> [DATASET EXTRACT]
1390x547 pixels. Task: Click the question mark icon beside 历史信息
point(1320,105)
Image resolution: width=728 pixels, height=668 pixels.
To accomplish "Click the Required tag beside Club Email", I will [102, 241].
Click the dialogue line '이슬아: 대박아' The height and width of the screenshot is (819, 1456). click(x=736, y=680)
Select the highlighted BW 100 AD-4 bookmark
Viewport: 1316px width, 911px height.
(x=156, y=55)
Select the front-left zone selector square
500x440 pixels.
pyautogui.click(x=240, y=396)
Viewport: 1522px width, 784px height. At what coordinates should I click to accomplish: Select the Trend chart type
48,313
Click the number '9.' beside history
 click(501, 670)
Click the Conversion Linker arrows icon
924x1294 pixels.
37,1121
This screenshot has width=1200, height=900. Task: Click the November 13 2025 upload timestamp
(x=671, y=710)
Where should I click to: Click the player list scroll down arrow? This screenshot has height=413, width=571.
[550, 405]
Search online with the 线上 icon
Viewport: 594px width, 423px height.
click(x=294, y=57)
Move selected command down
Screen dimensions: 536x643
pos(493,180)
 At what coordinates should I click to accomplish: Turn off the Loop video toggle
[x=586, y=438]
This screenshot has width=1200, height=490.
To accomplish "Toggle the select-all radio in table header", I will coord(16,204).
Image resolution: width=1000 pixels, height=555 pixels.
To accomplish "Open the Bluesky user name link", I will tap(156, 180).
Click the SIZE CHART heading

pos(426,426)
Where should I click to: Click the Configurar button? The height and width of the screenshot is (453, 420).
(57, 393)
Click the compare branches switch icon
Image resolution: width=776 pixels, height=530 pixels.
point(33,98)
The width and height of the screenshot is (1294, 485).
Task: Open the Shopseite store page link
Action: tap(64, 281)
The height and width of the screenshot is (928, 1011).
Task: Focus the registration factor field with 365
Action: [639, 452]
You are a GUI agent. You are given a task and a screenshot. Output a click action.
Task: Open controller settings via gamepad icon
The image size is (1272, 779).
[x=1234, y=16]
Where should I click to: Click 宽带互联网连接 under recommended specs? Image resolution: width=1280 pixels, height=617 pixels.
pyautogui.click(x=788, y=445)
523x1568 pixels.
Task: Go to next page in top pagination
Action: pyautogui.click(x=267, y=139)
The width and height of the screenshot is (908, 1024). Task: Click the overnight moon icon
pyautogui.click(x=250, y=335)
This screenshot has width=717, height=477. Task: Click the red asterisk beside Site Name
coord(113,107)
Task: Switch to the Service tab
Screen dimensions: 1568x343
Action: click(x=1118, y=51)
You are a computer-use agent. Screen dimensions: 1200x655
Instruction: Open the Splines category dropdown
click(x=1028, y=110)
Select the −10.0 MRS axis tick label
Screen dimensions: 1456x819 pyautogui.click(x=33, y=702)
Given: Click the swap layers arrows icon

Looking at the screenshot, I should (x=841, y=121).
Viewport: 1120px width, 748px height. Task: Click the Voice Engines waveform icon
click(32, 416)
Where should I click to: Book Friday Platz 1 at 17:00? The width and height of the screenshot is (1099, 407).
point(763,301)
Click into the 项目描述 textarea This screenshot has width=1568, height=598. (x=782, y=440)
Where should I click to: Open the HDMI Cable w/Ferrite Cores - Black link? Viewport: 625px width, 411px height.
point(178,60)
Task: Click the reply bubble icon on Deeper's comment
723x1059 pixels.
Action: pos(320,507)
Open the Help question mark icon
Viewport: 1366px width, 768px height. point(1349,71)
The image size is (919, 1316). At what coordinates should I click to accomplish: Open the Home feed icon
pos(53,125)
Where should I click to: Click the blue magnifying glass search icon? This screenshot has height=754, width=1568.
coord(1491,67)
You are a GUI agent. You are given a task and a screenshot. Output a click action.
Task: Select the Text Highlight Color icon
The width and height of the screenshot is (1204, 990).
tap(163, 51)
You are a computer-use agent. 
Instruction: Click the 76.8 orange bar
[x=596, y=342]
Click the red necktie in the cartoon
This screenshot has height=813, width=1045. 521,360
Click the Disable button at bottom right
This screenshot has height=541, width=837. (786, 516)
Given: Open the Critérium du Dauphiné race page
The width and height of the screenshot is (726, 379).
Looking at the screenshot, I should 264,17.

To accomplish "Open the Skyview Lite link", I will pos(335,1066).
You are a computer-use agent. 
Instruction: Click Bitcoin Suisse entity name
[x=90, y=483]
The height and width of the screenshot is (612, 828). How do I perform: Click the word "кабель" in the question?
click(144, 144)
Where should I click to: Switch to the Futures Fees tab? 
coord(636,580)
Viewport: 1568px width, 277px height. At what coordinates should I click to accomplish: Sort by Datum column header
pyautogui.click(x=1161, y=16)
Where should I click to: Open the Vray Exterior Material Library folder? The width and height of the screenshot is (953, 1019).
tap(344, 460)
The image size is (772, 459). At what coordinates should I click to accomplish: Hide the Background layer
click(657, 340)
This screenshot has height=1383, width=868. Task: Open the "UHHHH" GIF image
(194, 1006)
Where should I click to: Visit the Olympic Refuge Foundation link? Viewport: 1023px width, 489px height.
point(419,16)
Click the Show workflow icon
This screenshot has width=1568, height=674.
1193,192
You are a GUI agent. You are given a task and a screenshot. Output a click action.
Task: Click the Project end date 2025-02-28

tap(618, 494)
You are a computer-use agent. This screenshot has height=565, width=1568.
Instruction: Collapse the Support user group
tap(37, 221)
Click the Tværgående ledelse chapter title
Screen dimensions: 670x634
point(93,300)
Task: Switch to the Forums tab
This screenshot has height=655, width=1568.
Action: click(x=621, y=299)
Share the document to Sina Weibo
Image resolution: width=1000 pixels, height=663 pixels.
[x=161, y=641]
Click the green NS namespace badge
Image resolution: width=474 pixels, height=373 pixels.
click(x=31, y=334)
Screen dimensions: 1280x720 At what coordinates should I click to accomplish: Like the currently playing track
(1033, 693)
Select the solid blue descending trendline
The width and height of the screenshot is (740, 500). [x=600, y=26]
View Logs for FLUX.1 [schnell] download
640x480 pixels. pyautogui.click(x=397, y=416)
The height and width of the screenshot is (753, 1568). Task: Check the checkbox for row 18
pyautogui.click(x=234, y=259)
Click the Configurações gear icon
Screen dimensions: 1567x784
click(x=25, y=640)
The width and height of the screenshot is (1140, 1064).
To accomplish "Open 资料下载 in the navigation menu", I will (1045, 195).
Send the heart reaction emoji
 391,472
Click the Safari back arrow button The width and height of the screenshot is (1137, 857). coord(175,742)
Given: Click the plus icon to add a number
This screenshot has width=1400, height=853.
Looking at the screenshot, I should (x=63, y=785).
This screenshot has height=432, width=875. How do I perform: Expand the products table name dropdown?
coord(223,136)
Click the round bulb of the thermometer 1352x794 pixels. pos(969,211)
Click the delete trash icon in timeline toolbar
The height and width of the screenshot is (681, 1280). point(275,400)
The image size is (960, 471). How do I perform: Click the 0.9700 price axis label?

> [WORK TO COMPLETE]
Please copy out each line of the material that holds the string "computer".

> [RESPONSE TO THE EXERCISE]
You are a computer-use agent. Screen dimensions: 1200x655
You are a computer-use agent. 
You are a computer-use agent. 
You are a computer-use agent. This screenshot has height=565, width=1568.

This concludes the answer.